» **Task**
Of all the lines in the records below, copy only those that contain the string "Switch".
┄┄┄┄┄┄┄┄┄┄
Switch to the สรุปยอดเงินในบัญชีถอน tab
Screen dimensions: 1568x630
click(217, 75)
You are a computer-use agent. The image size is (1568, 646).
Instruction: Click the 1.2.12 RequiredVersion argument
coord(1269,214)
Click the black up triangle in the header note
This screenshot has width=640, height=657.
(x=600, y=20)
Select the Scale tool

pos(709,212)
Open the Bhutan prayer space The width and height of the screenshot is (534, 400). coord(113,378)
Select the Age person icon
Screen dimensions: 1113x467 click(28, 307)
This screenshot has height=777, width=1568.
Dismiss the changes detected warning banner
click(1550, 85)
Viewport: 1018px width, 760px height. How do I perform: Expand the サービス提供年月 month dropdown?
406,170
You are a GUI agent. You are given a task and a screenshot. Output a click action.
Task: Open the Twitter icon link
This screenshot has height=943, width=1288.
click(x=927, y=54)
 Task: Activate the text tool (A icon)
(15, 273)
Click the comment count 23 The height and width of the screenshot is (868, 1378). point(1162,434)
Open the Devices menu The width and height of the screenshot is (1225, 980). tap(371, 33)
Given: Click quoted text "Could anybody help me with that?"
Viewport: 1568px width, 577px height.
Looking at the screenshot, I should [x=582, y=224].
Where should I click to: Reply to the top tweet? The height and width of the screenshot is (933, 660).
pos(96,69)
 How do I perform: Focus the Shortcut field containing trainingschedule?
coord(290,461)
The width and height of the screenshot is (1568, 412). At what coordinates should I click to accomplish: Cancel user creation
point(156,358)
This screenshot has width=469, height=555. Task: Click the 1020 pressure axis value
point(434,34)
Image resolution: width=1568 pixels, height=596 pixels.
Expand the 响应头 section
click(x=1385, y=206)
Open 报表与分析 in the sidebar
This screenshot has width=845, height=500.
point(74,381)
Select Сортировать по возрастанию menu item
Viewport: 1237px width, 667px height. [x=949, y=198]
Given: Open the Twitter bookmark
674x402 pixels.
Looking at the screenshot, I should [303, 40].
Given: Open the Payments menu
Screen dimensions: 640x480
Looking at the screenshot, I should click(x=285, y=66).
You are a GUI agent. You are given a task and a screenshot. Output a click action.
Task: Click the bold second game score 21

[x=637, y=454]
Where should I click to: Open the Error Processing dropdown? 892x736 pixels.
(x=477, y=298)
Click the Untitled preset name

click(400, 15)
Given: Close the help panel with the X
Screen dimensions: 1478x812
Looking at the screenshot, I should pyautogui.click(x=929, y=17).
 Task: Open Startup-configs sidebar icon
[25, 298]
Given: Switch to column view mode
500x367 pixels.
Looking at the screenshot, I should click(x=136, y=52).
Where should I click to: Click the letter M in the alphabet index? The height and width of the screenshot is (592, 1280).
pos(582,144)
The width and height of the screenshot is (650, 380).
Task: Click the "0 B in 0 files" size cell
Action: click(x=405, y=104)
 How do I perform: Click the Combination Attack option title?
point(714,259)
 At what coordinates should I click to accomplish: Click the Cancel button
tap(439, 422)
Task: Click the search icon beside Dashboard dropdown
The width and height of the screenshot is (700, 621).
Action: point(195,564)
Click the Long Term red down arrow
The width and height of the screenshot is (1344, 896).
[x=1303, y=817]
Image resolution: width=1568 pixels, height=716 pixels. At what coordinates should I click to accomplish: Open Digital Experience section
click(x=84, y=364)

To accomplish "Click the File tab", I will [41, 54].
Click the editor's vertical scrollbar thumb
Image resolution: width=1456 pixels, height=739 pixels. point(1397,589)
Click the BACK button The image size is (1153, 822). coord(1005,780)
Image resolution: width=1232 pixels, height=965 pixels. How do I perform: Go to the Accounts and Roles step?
┄┄┄┄┄┄┄┄┄┄
» **Task solution**
Switch to the สรุปยอดเงินในบัญชีถอน tab
Given: Switch to column view mode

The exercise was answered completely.